Observamos na narrativa certa despreocupação das
personagens videntes com o mundo desprovido da visão, ignorando que o cego pode
ficar sem entender algumas coisas, repetindo-as como conceitos assimilados sem
compreensão. É o que chamamos de verbalização: a pessoa conhece o mundo pelo que
lhe falam dele e não a partir da própria experiência. Comodamente, acredita-se
que esse conhecimento vem da percepção sobrenatural que os cegos teriam.
“Àqueles pequeninos milagres de sua intuição e de sua capacidade de observar,
todos estavam habituados em casa. Por isso lhe falavam sempre em termos de quem
via, para quem via. E nesses termos lhes falava também” (LESSA, p.226).

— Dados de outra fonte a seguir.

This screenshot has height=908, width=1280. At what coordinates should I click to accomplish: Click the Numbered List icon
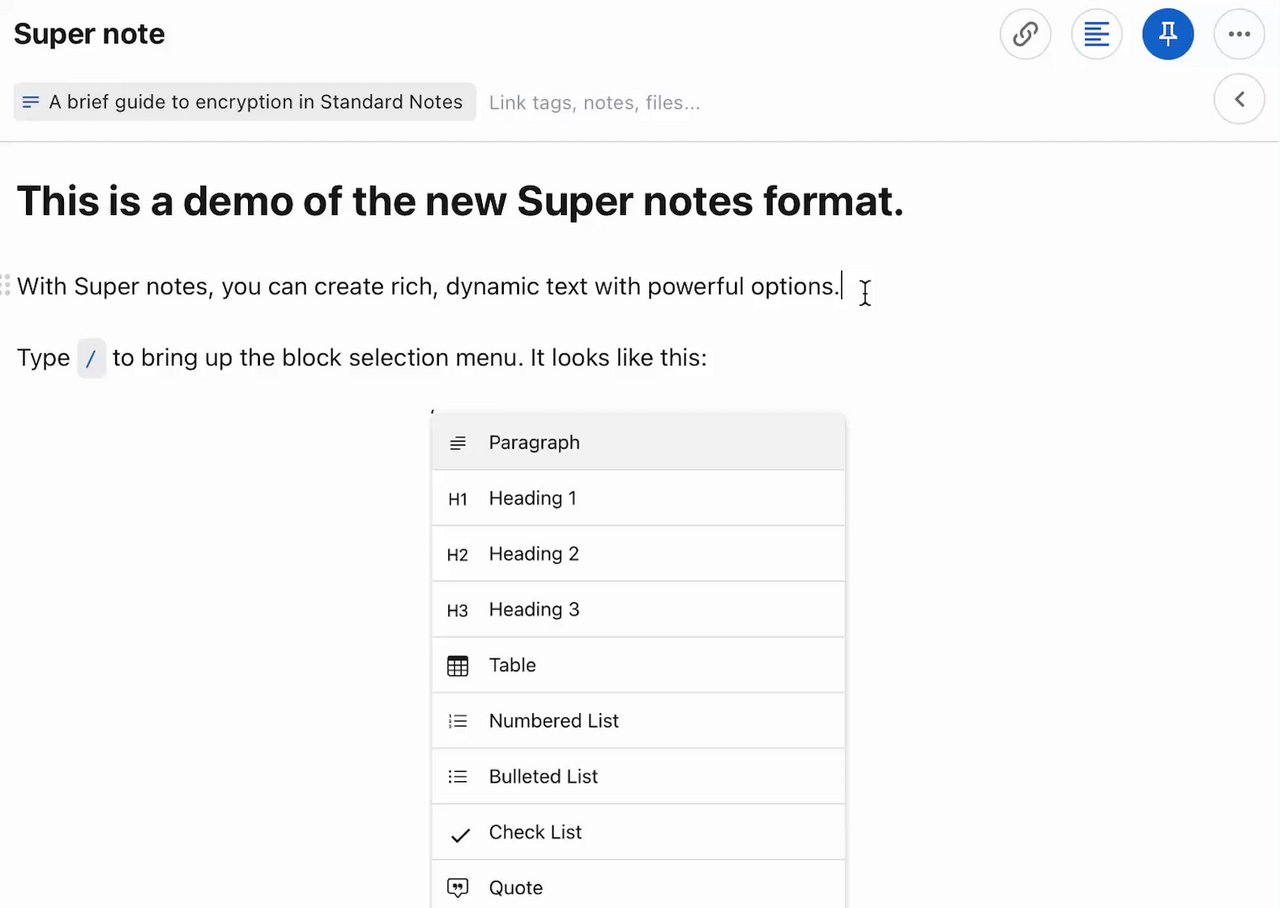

E a personagem entra nesse jogo, criando um círculo
vicioso de faz-de-conta. Há, em contrapartida, uma distinção clara entre o mundo
dos videntes e o mundo dos que não enxergam, mundo que Maria Alice odiava numa
silenciosa revolta: “O seu, de humildes e resignados, cônscios de sua
inferioridade humana, o outro, o da piedade e da cor” (LESSA, p.227). Vigotski
(1995) afirma que os próprios cegos sentem-se pressionados a mostrar de forma
compensatória o seu valor, já que cegueira é vista como um desvio social.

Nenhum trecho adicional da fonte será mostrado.